Birgün’ün haberine göre, B.T.’ye getirilen kitapları inceleyen cezaevi yönetimi, 3 yıl önce hayatını kaybeden Türkiye Halk Kurtuluş Partisi-Cephesi (THKP-C) MK Üyesi olan Devrimci Havacı Yüzbaşı Orhan Savaşçı’nın “Cepheden Anılar” kitabını ‘sakıncalı’ buldu ve ‘İncelenmiştir’ ibaresiyle ailesine iade etti.
Aynı zamanda Türkiye devrimci hareketinin önderlerinden Mahir Çayan’ın eşi Gülten Savaşçı’nın ağabeyi olan Orhan Savaşçı’nın kitabı, Ayrıntı Yayınları tarafından basılmaya devam ediyor ve kitap hakkında herhangi bir yasaklama kararı bulunmuyor.
YASAKLANMAMIŞ OLSA DA KABUL EDİLMEYEBİLİYOR
Ancak ‘Ceza İnfaz Kurumları Kütüphane ve Kitaplık Yönergesine’ göre bir kitap mahkeme kararıyla yasaklanmamış olsa bile cezaevi tarafından kabul edilmeyebiliyor.
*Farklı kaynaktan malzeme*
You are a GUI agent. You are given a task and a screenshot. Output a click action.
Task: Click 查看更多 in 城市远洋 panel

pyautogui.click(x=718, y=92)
Cezaevine alınmayacak kitapların ‘ırkçı’ ve ‘mezhepçi’ olması şart koşuluyor. Yönergede konuyu düzenleyen 11/c maddesinde şu ifadeler yer alıyor:
“Yasaklanmış olmamakla birlikte, Atatürk ilkeleri dışında ideolojik maksatlı, ırk ve mezhep bakımından ayrımcı, birlik ve beraberliği bozucu veya konusu suç teşkil eden… Basılı eserlerin sokulmasına izin verilmez.”
‘AYRIMCI VE MUĞLAK İFADELER’
Konuyla ilgili B.T.’nin avukatı Barış Çobanoğlu, söz konusu maddedeki düzenlemenin oldukça ayrımcı ve muğlak ifadelerde dolu olduğuna dikkat çekti.
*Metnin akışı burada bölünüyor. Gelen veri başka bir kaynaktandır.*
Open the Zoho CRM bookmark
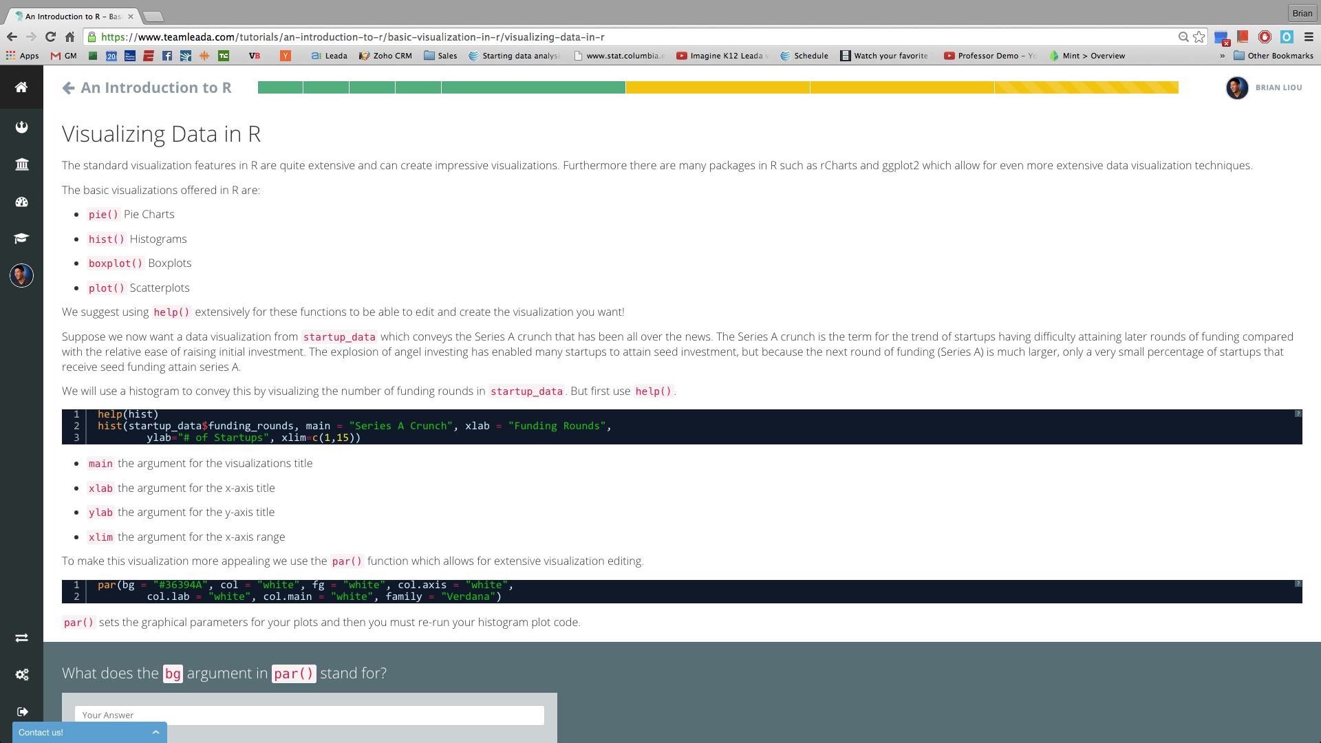 point(385,56)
Kitabın üzerine ‘incelenmiştir’ ibaresinin eklendiğini belirten Avukat Çobanoğlu, yazılı başvuru ile yazılı cevap isteyeceğini, bunun üzerine de hukuki girişimleri başlatacaklarını söyledi.
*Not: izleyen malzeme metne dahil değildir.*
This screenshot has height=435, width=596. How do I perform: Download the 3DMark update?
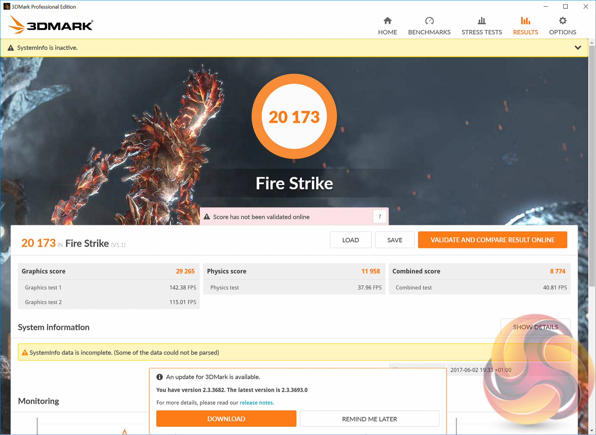tap(226, 419)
Avukat Barış Çobanoğlu, B.T.’nin de aralarında bulunduğu 30 kişi hakkında düzenlenen iddianamenin de etkin bir soruşturmayla hazırlanmadığını ifade etti.
İstanbul Cumhuriyet Başsavcılığı Terör ve Örgütlü Suçları Soruşturma Bürosu tarafından hazırlanan iddianamede 30 sanık için ‘2911 sayılı Gösteri ve Toplantı Yürüyüşleri Kanuna muhalefet’ ‘görevi yaptırmamak için direnme (mukavemet)’, ‘kamu malına zarar verme’ ve ‘yaralama’ suçlarından 15 yıl 6 aya kadar hapis cezası talep edildi.
‘ETKİN SORUŞTURMA YAPILMADI’
Yaralama nedeniyle şikayette bulunan polislerden yalnızca birinin ‘basit yaralamayı’ aşan bir durumla karşı karşıya kaldığını belirten Barış Çobanoğlu, şunları söyledi:
“Savcı, basit yaralamayı aşan saldırıyı kimin yaptığını bulamamış. Faili tespit edemediği için de herkese aynı cezayı istemiş. Savcı, kendi bulamadığı faili mahkemenin tespit etmesini istiyor. Bu da aslında etkin soruşturma yapılmadığının göstergesi. Savcılık, politik tavırla hareket ediyor.”
Davanın ilk duruşması 17 Temmuz’da görülecek.